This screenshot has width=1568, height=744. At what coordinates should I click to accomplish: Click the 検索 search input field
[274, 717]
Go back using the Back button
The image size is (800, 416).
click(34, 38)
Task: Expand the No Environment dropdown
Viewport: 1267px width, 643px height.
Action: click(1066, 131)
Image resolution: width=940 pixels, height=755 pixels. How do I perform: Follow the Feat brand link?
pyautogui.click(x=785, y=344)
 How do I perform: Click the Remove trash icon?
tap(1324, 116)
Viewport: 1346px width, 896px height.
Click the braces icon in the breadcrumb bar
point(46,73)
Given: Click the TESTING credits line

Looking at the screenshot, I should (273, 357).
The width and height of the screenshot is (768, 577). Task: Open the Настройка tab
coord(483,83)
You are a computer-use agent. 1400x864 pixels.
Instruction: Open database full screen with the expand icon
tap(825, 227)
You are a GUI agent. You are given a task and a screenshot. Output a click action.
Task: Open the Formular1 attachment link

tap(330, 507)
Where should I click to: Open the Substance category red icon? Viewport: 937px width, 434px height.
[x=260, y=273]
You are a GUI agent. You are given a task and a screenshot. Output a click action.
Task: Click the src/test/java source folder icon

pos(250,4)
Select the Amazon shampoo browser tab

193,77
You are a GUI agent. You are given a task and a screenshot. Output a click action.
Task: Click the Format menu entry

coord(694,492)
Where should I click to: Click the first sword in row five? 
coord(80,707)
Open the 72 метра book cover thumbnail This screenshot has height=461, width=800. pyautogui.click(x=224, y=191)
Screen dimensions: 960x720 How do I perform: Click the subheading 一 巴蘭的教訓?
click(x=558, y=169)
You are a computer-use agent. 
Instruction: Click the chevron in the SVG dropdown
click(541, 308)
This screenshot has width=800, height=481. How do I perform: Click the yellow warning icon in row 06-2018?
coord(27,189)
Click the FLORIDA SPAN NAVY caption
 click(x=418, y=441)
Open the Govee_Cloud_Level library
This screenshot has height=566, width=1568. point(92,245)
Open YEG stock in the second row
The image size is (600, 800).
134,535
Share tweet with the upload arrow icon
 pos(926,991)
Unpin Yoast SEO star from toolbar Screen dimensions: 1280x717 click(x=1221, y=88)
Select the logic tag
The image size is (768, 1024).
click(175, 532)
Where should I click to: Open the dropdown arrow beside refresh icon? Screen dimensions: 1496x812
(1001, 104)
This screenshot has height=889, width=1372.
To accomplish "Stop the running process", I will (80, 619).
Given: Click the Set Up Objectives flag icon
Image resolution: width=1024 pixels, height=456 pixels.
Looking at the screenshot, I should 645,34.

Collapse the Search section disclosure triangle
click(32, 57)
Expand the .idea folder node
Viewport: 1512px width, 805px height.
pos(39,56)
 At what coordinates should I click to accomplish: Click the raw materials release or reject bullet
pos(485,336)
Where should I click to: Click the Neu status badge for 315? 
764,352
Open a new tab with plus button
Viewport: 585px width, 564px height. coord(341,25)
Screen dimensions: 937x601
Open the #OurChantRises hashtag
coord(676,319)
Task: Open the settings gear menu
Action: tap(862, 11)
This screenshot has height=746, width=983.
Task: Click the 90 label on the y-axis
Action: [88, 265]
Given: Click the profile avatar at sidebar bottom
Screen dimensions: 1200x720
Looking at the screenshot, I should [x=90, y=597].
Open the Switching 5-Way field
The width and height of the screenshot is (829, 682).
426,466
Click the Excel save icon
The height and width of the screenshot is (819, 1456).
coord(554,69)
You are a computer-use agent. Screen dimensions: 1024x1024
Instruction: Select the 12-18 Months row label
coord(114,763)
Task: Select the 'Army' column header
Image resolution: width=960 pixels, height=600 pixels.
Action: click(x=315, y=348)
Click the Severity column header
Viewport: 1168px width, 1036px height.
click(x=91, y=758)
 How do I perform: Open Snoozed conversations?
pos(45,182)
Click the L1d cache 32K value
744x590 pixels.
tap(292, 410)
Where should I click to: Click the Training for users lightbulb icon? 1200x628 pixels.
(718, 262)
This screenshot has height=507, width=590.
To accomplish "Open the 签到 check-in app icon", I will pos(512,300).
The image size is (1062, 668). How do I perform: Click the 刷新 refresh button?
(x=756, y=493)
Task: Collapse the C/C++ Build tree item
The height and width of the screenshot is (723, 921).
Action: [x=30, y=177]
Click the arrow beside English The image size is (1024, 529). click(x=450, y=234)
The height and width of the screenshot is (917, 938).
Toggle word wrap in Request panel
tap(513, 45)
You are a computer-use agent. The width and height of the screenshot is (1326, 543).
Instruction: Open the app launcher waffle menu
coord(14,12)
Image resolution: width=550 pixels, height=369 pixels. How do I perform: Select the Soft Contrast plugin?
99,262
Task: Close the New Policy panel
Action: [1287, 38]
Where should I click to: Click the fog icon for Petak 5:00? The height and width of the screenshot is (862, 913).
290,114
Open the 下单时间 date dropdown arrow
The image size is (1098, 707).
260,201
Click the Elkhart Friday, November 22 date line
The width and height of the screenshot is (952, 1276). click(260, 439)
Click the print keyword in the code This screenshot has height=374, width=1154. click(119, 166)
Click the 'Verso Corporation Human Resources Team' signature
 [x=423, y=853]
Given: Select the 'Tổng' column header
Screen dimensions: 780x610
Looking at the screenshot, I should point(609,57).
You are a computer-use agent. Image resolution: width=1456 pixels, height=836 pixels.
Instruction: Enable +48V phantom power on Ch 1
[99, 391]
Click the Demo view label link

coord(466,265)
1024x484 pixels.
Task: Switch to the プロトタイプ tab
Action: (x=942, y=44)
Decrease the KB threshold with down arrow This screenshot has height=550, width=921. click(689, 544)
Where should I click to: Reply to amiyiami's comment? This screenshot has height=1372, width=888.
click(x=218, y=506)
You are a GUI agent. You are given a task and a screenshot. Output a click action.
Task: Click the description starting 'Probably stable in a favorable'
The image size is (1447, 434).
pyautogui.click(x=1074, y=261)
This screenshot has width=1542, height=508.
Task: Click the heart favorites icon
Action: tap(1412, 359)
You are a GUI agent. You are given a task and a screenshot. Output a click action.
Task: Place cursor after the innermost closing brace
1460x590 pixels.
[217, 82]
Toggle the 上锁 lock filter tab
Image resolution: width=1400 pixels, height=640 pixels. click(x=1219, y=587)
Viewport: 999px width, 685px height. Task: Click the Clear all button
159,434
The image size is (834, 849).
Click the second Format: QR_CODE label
---*---
### Task to carry out
Could you return all of the records above verbatim, keeping every line as it stands?

### Task answer
This screenshot has width=1568, height=744. At what coordinates should I click to accomplish: Click the 検索 search input field
[274, 717]
Go back using the Back button
The image size is (800, 416).
click(34, 38)
Task: Expand the No Environment dropdown
Viewport: 1267px width, 643px height.
Action: click(1066, 131)
Image resolution: width=940 pixels, height=755 pixels. How do I perform: Follow the Feat brand link?
pyautogui.click(x=785, y=344)
 How do I perform: Click the Remove trash icon?
tap(1324, 116)
Viewport: 1346px width, 896px height.
Click the braces icon in the breadcrumb bar
point(46,73)
Given: Click the TESTING credits line

Looking at the screenshot, I should (273, 357).
The width and height of the screenshot is (768, 577). Task: Open the Настройка tab
coord(483,83)
You are a computer-use agent. 1400x864 pixels.
Instruction: Open database full screen with the expand icon
tap(825, 227)
You are a GUI agent. You are given a task and a screenshot. Output a click action.
Task: Open the Formular1 attachment link

tap(330, 507)
Where should I click to: Open the Substance category red icon? Viewport: 937px width, 434px height.
[x=260, y=273]
You are a GUI agent. You are given a task and a screenshot. Output a click action.
Task: Click the src/test/java source folder icon

pos(250,4)
Select the Amazon shampoo browser tab

193,77
You are a GUI agent. You are given a task and a screenshot. Output a click action.
Task: Click the Format menu entry

coord(694,492)
Where should I click to: Click the first sword in row five? 
coord(80,707)
Open the 72 метра book cover thumbnail This screenshot has height=461, width=800. pyautogui.click(x=224, y=191)
Screen dimensions: 960x720 How do I perform: Click the subheading 一 巴蘭的教訓?
click(x=558, y=169)
You are a computer-use agent. 
Instruction: Click the chevron in the SVG dropdown
click(541, 308)
This screenshot has width=800, height=481. How do I perform: Click the yellow warning icon in row 06-2018?
coord(27,189)
Click the FLORIDA SPAN NAVY caption
 click(x=418, y=441)
Open the Govee_Cloud_Level library
This screenshot has height=566, width=1568. point(92,245)
Open YEG stock in the second row
The image size is (600, 800).
134,535
Share tweet with the upload arrow icon
 pos(926,991)
Unpin Yoast SEO star from toolbar Screen dimensions: 1280x717 click(x=1221, y=88)
Select the logic tag
The image size is (768, 1024).
click(175, 532)
Where should I click to: Open the dropdown arrow beside refresh icon? Screen dimensions: 1496x812
(1001, 104)
This screenshot has height=889, width=1372.
To accomplish "Stop the running process", I will (80, 619).
Given: Click the Set Up Objectives flag icon
Image resolution: width=1024 pixels, height=456 pixels.
Looking at the screenshot, I should 645,34.

Collapse the Search section disclosure triangle
click(32, 57)
Expand the .idea folder node
Viewport: 1512px width, 805px height.
pos(39,56)
 At what coordinates should I click to accomplish: Click the raw materials release or reject bullet
pos(485,336)
Where should I click to: Click the Neu status badge for 315? 
764,352
Open a new tab with plus button
Viewport: 585px width, 564px height. coord(341,25)
Screen dimensions: 937x601
Open the #OurChantRises hashtag
coord(676,319)
Task: Open the settings gear menu
Action: tap(862, 11)
This screenshot has height=746, width=983.
Task: Click the 90 label on the y-axis
Action: [88, 265]
Given: Click the profile avatar at sidebar bottom
Screen dimensions: 1200x720
Looking at the screenshot, I should [x=90, y=597].
Open the Switching 5-Way field
The width and height of the screenshot is (829, 682).
426,466
Click the Excel save icon
The height and width of the screenshot is (819, 1456).
coord(554,69)
You are a computer-use agent. Screen dimensions: 1024x1024
Instruction: Select the 12-18 Months row label
coord(114,763)
Task: Select the 'Army' column header
Image resolution: width=960 pixels, height=600 pixels.
Action: click(x=315, y=348)
Click the Severity column header
Viewport: 1168px width, 1036px height.
click(x=91, y=758)
 How do I perform: Open Snoozed conversations?
pos(45,182)
Click the L1d cache 32K value
744x590 pixels.
tap(292, 410)
Where should I click to: Click the Training for users lightbulb icon? 1200x628 pixels.
(718, 262)
This screenshot has height=507, width=590.
To accomplish "Open the 签到 check-in app icon", I will pos(512,300).
The image size is (1062, 668). How do I perform: Click the 刷新 refresh button?
(x=756, y=493)
Task: Collapse the C/C++ Build tree item
The height and width of the screenshot is (723, 921).
Action: [x=30, y=177]
Click the arrow beside English The image size is (1024, 529). click(x=450, y=234)
The height and width of the screenshot is (917, 938).
Toggle word wrap in Request panel
tap(513, 45)
You are a computer-use agent. The width and height of the screenshot is (1326, 543).
Instruction: Open the app launcher waffle menu
coord(14,12)
Image resolution: width=550 pixels, height=369 pixels. How do I perform: Select the Soft Contrast plugin?
99,262
Task: Close the New Policy panel
Action: [1287, 38]
Where should I click to: Click the fog icon for Petak 5:00? The height and width of the screenshot is (862, 913).
290,114
Open the 下单时间 date dropdown arrow
The image size is (1098, 707).
260,201
Click the Elkhart Friday, November 22 date line
The width and height of the screenshot is (952, 1276). click(260, 439)
Click the print keyword in the code This screenshot has height=374, width=1154. click(119, 166)
Click the 'Verso Corporation Human Resources Team' signature
 [x=423, y=853]
Given: Select the 'Tổng' column header
Screen dimensions: 780x610
Looking at the screenshot, I should point(609,57).
You are a computer-use agent. Image resolution: width=1456 pixels, height=836 pixels.
Instruction: Enable +48V phantom power on Ch 1
[99, 391]
Click the Demo view label link

coord(466,265)
1024x484 pixels.
Task: Switch to the プロトタイプ tab
Action: (x=942, y=44)
Decrease the KB threshold with down arrow This screenshot has height=550, width=921. click(689, 544)
Where should I click to: Reply to amiyiami's comment? This screenshot has height=1372, width=888.
click(x=218, y=506)
You are a GUI agent. You are given a task and a screenshot. Output a click action.
Task: Click the description starting 'Probably stable in a favorable'
The image size is (1447, 434).
pyautogui.click(x=1074, y=261)
This screenshot has width=1542, height=508.
Task: Click the heart favorites icon
Action: tap(1412, 359)
You are a GUI agent. You are given a task and a screenshot. Output a click action.
Task: Place cursor after the innermost closing brace
1460x590 pixels.
[217, 82]
Toggle the 上锁 lock filter tab
Image resolution: width=1400 pixels, height=640 pixels. click(x=1219, y=587)
Viewport: 999px width, 685px height. Task: Click the Clear all button
159,434
The image size is (834, 849).
Click the second Format: QR_CODE label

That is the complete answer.